• **Task statement**:
From the entries, copy each line that includes "bell".

(Stored records)
——————————

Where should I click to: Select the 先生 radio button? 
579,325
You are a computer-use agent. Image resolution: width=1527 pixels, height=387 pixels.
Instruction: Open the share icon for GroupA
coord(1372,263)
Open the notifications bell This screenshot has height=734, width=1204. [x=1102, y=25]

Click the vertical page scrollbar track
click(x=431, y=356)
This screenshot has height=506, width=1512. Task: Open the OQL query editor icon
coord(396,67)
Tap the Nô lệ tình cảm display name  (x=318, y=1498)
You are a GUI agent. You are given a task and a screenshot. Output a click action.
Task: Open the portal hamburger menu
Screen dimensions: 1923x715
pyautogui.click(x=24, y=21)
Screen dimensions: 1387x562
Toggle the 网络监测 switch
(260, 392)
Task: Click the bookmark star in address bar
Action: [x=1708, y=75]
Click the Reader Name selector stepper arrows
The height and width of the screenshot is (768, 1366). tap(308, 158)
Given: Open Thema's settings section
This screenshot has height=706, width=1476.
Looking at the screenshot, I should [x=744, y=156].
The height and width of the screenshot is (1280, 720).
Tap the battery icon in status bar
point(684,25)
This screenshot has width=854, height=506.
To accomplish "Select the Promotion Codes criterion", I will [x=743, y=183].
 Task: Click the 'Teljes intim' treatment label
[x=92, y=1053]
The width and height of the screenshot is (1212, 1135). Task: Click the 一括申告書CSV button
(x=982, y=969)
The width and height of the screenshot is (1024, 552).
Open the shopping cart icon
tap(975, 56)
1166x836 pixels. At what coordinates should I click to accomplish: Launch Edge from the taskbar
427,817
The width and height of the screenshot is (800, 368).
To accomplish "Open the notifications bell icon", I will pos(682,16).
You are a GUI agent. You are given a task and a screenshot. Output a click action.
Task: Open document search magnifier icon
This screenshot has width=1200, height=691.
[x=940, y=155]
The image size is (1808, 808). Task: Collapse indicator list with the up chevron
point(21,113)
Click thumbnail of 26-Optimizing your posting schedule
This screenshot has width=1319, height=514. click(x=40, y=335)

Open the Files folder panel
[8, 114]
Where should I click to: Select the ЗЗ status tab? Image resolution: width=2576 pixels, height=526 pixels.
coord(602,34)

——————————

• **Response to the task**:
Open the notifications bell This screenshot has height=734, width=1204. [x=1102, y=25]
To accomplish "Open the notifications bell icon", I will pos(682,16).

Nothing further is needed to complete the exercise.